**** TASK MATERIAL ****

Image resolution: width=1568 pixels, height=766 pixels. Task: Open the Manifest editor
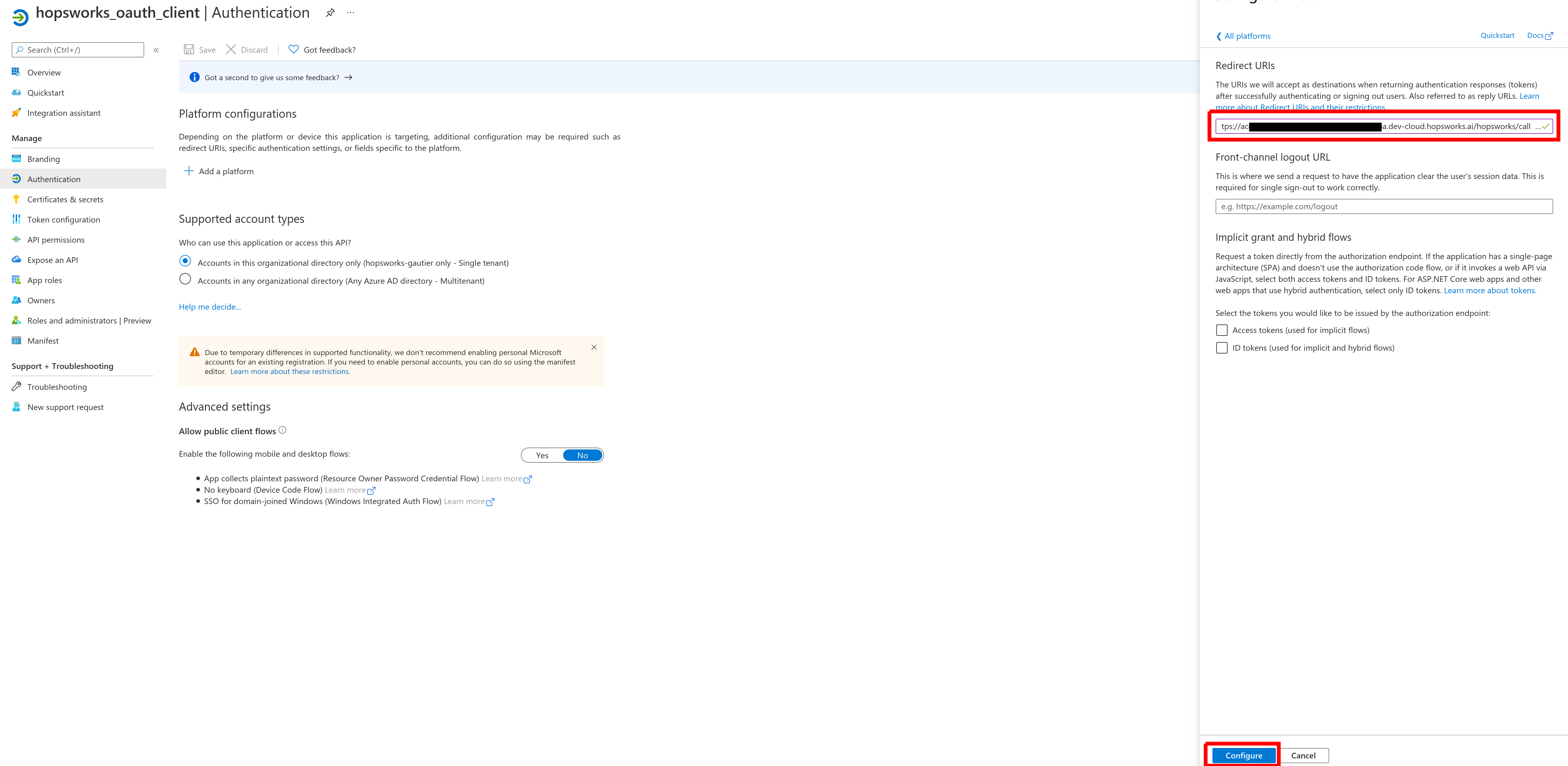point(43,340)
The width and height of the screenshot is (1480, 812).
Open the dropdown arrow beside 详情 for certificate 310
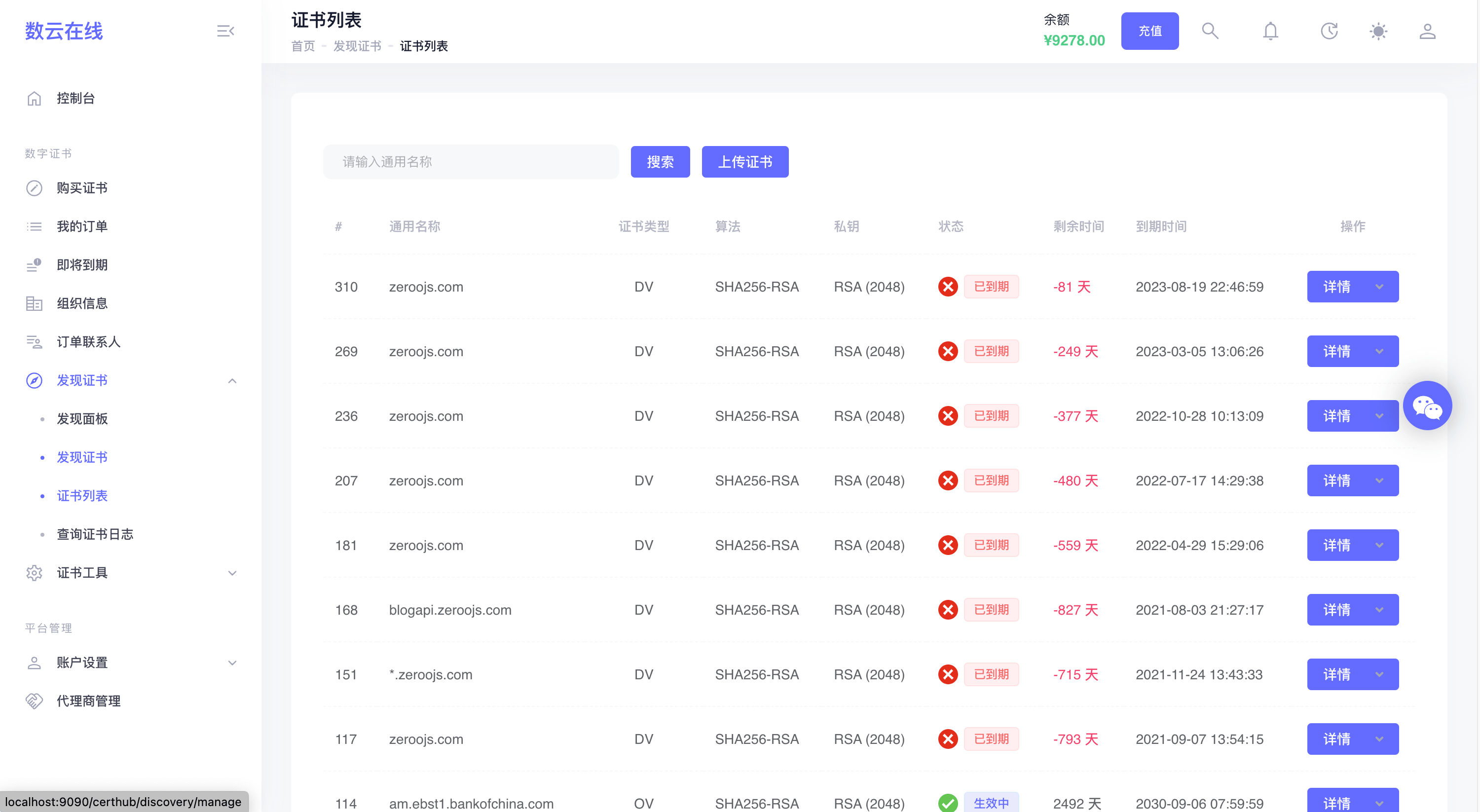1379,287
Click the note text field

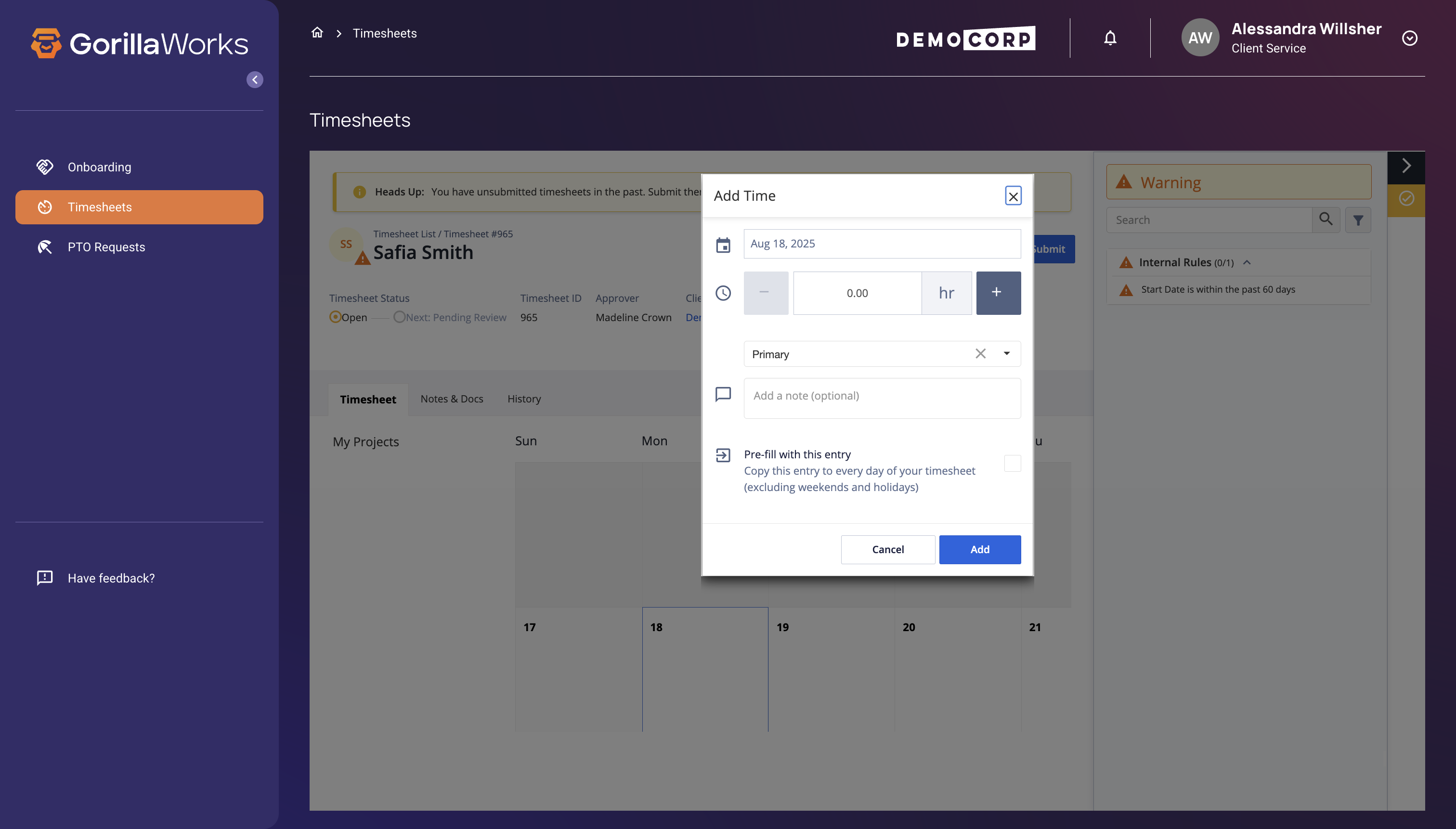882,398
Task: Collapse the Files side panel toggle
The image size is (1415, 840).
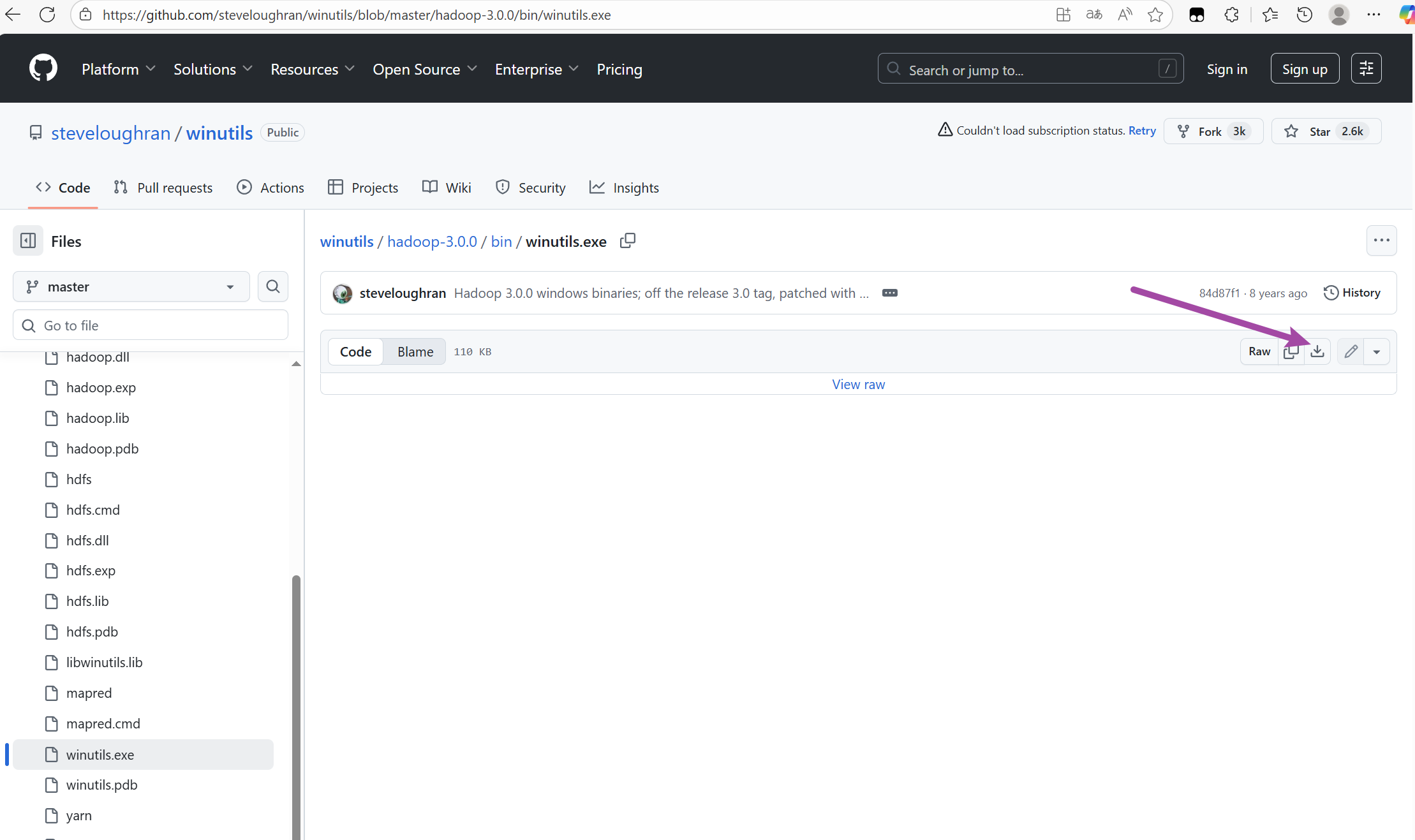Action: 28,241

****

* [WORK INSTRUCTION]:
Reprint each of the records exactly and skip the images.

* [TASK SOLUTION]:
Image resolution: width=1568 pixels, height=766 pixels. Task: Open the Manifest editor
point(43,340)
The width and height of the screenshot is (1480, 812).
Open the dropdown arrow beside 详情 for certificate 310
1379,287
Click the note text field

882,398
Task: Collapse the Files side panel toggle
The image size is (1415, 840).
Action: 28,241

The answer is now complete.